-- Listed records start --

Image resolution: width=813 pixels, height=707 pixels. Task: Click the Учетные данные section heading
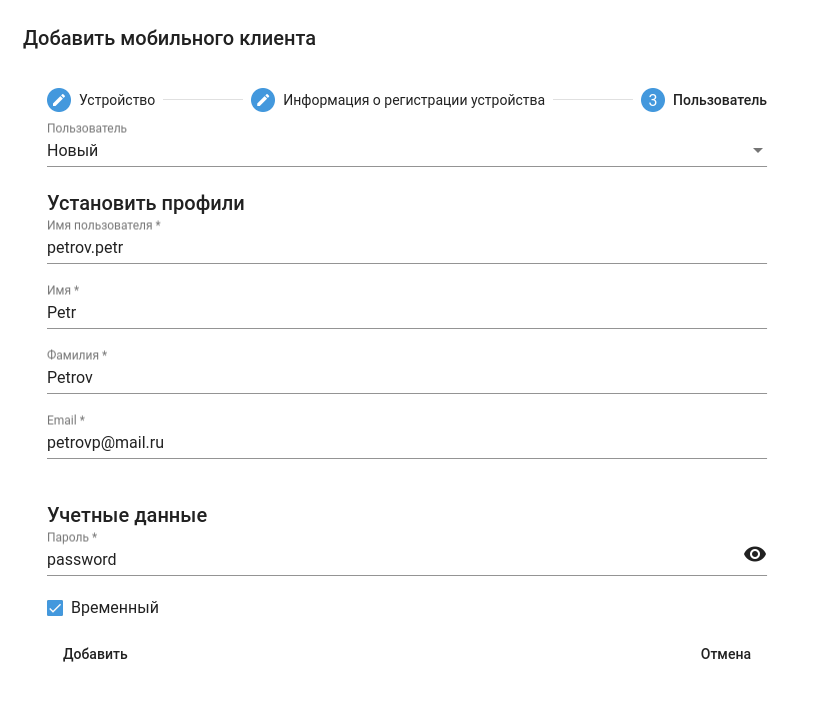127,516
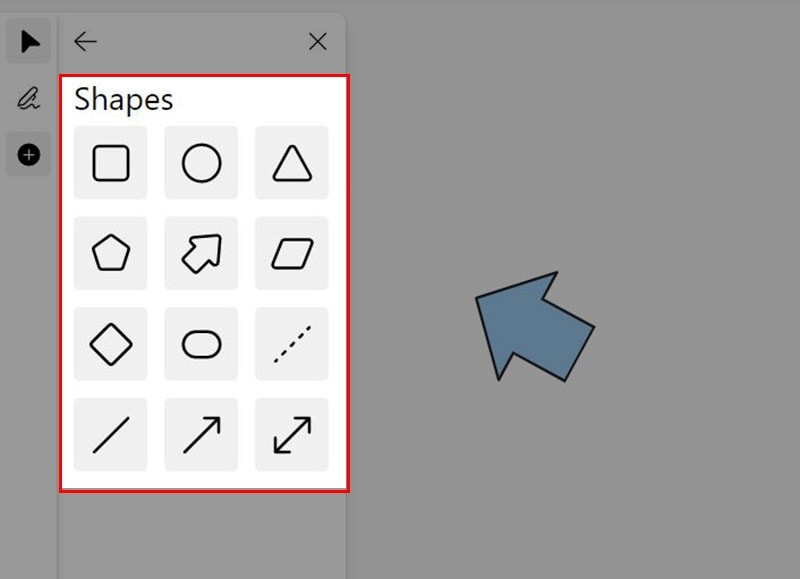
Task: Insert a triangle shape
Action: point(292,163)
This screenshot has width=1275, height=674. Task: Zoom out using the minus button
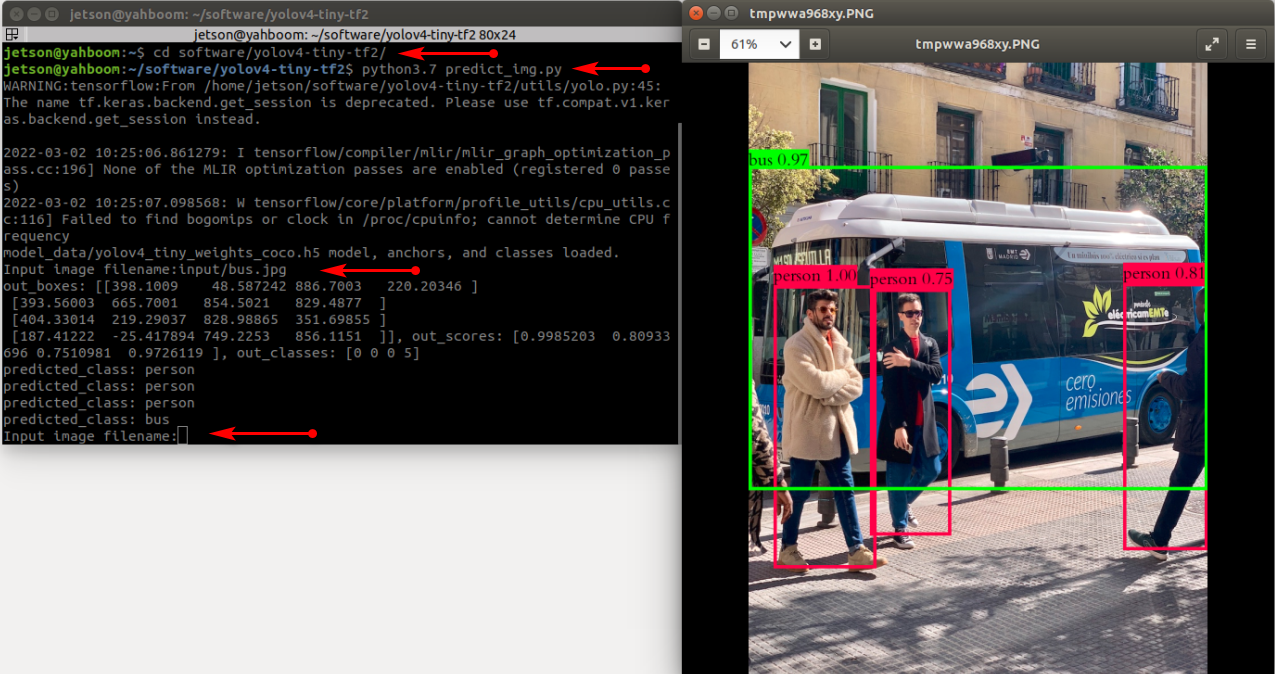pos(704,44)
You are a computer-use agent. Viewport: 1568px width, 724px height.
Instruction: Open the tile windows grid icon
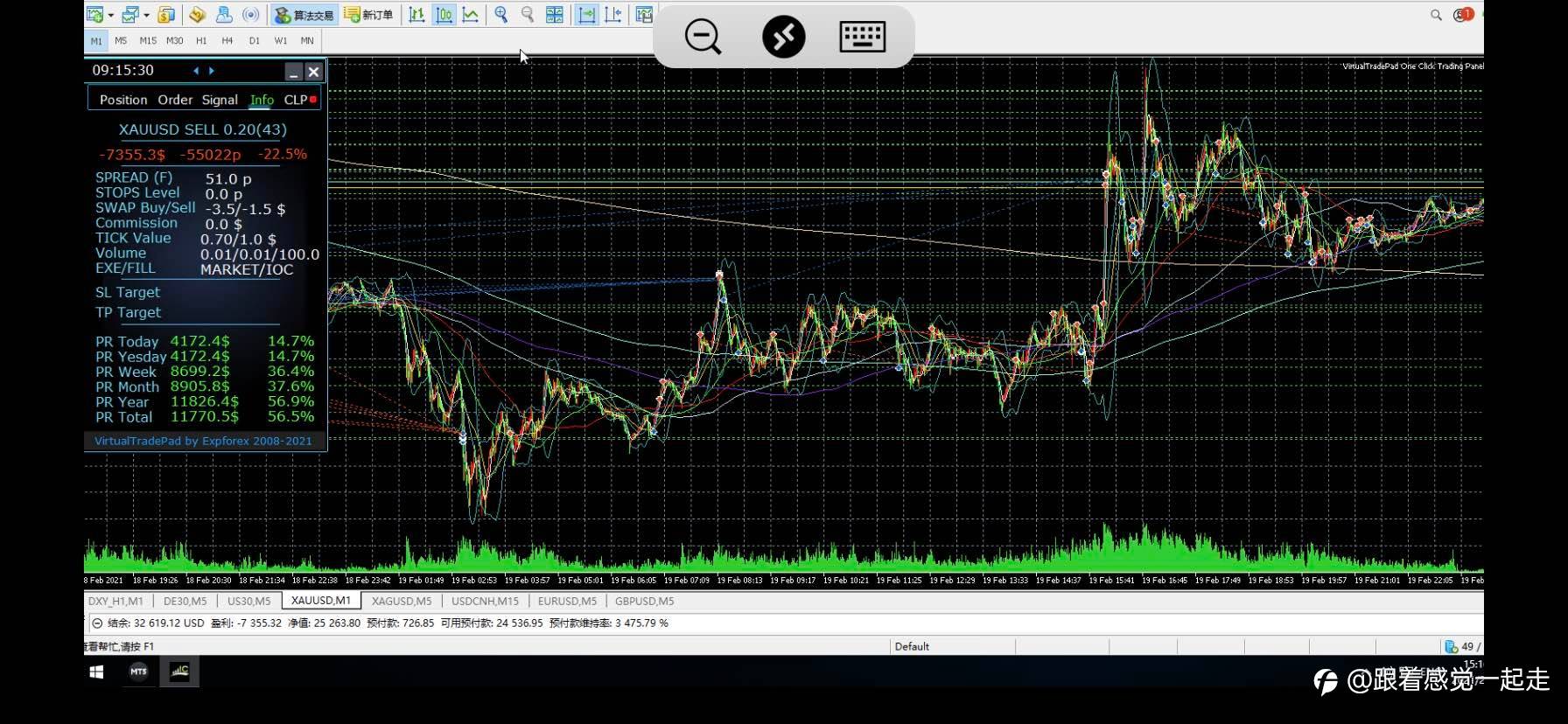coord(555,15)
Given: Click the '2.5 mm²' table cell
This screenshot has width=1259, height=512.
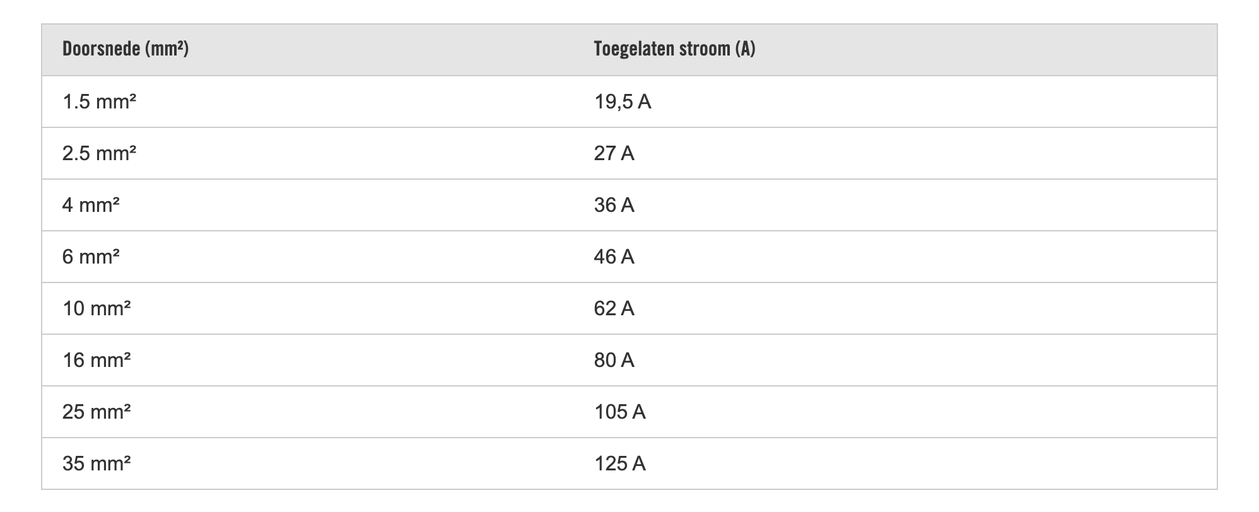Looking at the screenshot, I should click(99, 153).
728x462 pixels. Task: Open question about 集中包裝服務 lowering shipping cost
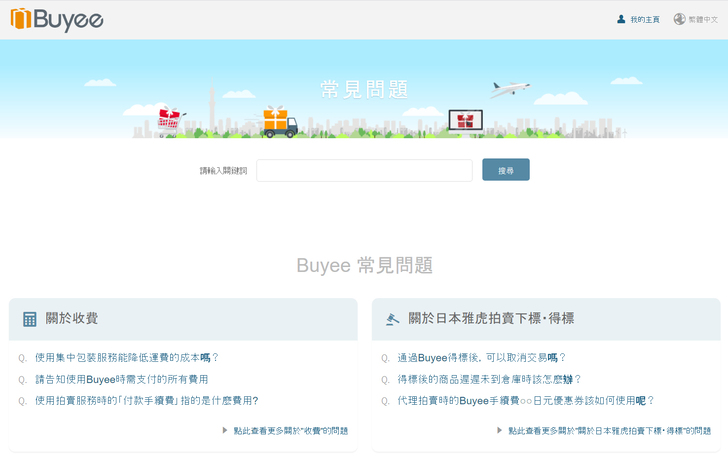click(126, 357)
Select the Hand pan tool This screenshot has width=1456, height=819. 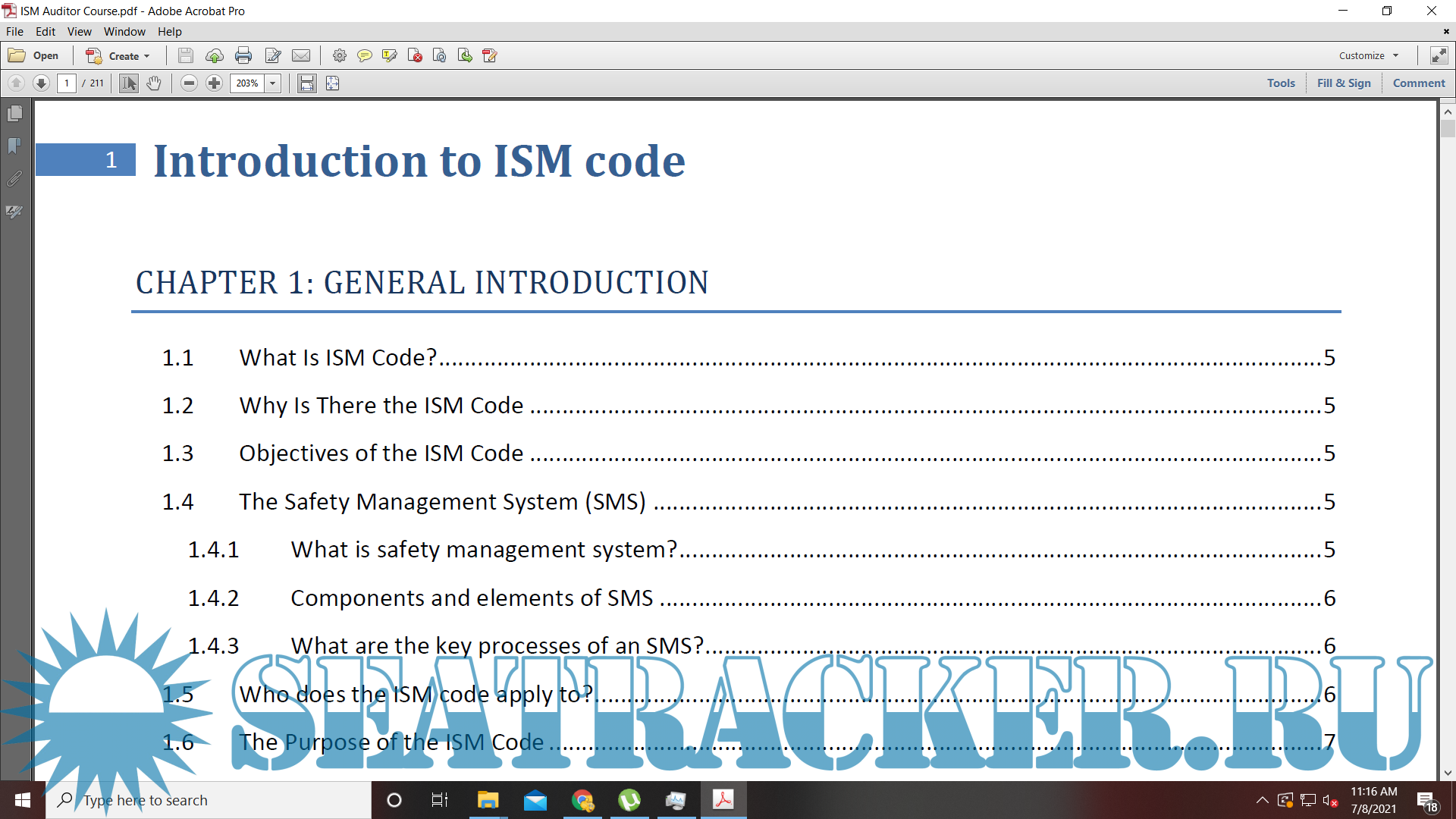point(154,83)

-- Listed records end --

- _Aim of the task_
Copy the part of the material that starts with the line containing "You are a computer-use" and ends with the line containing "Looking at the", including both of those lines. Leave out the pictures.

- _Complete output_
You are a computer-use agent. Viewport: 1568px width, 724px height.
Instruction: Open the tile windows grid icon
coord(555,15)
Given: Click the '2.5 mm²' table cell
This screenshot has width=1259, height=512.
Looking at the screenshot, I should click(99, 153).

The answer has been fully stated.